According to data published by the World Trade Organization (WTO), manufactured goods yield close to four times more revenue than fuels and mining exports. Industrial goods do even better by yielding nearly six times more revenue than fuel and mining combined. The direction of the trade balance remains important.
While liberalist economics might view that as splitting hairs since in their view the direction of the trade balance does not matter, it is real for maintaining balance in an economy. As evident from the WTO data, the more that a country could reduce dependence on primary commodities, the more income it could receive. It would also have the flexibility to create jobs that meet domestic and foreign demand. Consequently, Guyana should seek to avoid letting the oil sector alone dictate its future.
Not welcomed
Very often people ignore the fact that oil producing countries help to maintain global liquidity and contribute to the adjustment of global imbalances. While oil-producing countries have been able to play a positive role in the global economy, failure to control the oversized role of oil in the domestic economy can lead to disastrous economic consequences. This ailment often comes from what is called the Dutch Disease.
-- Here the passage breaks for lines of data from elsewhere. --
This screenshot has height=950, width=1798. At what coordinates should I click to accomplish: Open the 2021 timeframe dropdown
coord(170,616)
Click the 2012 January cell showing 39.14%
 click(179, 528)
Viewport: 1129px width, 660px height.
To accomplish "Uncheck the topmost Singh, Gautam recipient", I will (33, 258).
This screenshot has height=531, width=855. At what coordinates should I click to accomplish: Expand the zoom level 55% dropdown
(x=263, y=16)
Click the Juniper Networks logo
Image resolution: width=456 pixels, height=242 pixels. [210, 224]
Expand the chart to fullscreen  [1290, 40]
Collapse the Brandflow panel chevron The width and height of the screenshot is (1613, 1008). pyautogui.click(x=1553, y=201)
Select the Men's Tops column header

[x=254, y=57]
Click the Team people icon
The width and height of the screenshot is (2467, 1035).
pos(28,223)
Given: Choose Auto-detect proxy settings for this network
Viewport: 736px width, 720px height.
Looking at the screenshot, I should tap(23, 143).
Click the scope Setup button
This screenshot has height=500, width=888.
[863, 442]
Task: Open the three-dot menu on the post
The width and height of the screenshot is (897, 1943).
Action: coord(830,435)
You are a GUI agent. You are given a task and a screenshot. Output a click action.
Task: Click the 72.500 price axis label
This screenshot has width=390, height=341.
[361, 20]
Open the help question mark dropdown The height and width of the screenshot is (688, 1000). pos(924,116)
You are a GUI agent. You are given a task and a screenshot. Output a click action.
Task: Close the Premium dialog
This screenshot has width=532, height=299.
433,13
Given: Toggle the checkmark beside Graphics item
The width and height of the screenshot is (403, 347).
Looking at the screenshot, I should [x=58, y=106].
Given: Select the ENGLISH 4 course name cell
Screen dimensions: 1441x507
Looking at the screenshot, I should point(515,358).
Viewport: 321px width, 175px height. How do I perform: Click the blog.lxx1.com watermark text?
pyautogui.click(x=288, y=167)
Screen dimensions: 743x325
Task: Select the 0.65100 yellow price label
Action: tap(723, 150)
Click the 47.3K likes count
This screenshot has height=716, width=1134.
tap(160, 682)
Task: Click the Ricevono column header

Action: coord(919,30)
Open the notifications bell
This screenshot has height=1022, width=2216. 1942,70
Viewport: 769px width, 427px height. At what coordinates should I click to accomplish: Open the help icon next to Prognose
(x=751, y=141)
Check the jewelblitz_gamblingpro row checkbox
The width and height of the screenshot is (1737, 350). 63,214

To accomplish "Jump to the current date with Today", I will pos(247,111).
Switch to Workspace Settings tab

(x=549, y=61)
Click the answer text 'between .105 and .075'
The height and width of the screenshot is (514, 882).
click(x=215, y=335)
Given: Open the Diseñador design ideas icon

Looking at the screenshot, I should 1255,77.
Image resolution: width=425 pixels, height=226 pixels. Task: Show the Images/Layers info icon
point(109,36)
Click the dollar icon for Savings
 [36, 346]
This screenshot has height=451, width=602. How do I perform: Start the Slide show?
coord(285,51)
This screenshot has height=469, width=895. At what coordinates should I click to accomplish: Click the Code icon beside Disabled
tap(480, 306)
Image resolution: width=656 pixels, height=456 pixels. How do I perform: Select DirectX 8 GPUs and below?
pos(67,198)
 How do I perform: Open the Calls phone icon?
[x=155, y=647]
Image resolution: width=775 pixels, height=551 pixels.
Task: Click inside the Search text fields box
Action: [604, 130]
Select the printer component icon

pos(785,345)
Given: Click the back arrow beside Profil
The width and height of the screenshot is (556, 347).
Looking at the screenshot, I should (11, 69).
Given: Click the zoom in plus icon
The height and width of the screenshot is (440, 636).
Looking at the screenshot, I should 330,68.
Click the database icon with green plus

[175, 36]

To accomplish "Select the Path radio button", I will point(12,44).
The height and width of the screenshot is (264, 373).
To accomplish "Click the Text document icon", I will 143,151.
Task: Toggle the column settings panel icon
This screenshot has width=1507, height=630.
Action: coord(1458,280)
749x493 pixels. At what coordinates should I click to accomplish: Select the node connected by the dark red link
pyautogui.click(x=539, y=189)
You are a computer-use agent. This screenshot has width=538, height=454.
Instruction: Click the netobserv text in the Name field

An important initiative would be preventing the contraction of the Dutch Disease. This is a disease that can manifest itself in several ways. The most likely cause would be the large influx of foreign reserves. Higher foreign reserves can lead to higher imports of foreign manufactured goods. The gravitation of spending towards the foreign sector could spell trouble for domestic producers of similar or substitute products. This would not be a welcomed outcome.